Moreover, the sale of products to industrial/entity users is not considered retail if the latter use such products to render services to the general public or produce/manufacture goods for sale. Lastly, sales that are limited to qualified employees are not considered retail provided that the products sold are not also offered to the general public.

The determination of whether a proposed sale activity qualifies as retail trade is particularly crucial for corporations with foreign stockholders. Currently, retail trade is generally reserved to Filipinos, and only admits foreign participation upon meeting a substantial investment requirement. Note, however, that there are proposals to liberalize retail trade and these bills are currently pending with Congress.

ONLINE SELLING
Retail companies are now leaning towards the use of electronic channels. As confirmed in a ruling issued by the SEC, retailers need not amend their AoI to engage in online selling.

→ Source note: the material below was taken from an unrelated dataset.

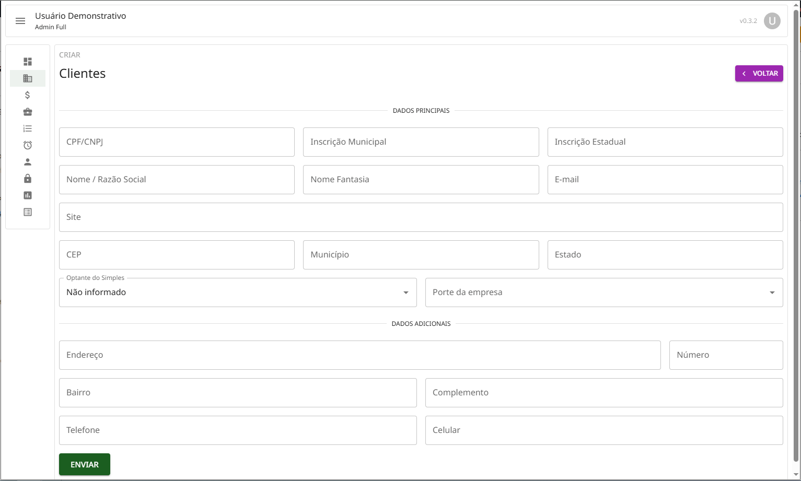Toggle the hamburger menu icon
Screen dimensions: 801x481
pos(20,21)
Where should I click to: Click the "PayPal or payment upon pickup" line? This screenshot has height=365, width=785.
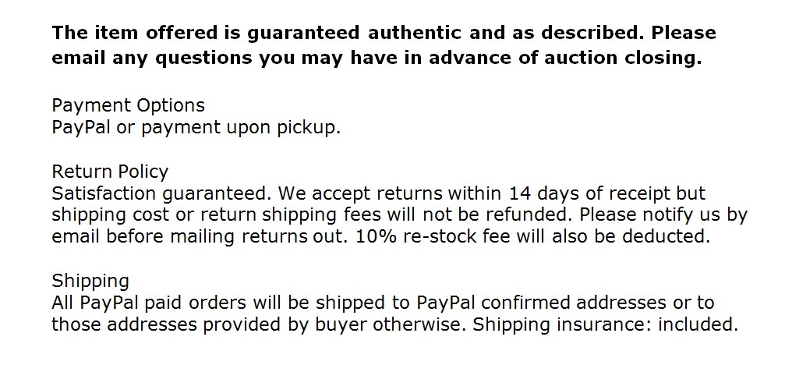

“Retail trade” is defined as an act, occupation, or calling of habitually selling direct to the general public merchandise, commodities or goods for consumption. The Retail Trade Law does not distinguish retail trade carried through physical stores and those conducted through online channels. As such, for as long as the corporation is authorized to engage in retail, it may do so using any means or mode.

At most, the act of online selling can be considered a new mode of delivering retail services and could  appropriately be considered as necessary or incidental to the powers of the corporation. According to the SEC, it is legal to “stretch” the purpose clause to cover new and unexpected situations, especially those that arise from doubts created by poor craftsmanship, lack of foresight, or occurrence of events that were unforeseeable at the time when the purpose clause was drafted. However, in case the situation is reversed, such as when the proposed business activity is explicitly outside the scope of the purpose clause, or impossible to be impliedly included within the ambit of the purpose clause, the AoI should be amended.

This confirmation from the SEC is relevant and useful in view of the increased number of retail companies intending or currently offering their products online as part of the new normal.

The views or opinions expressed in this article are solely those of the author and do not necessarily represent those of Isla Lipana & Co. The content is for general information purposes only, and should not be used as a substitute for specific advice.

 

Aimee Rose DG Dela Cruz is a senior manager with the Tax Services Group of Isla Lipana & Co., the Philippine member firm of the PwC network.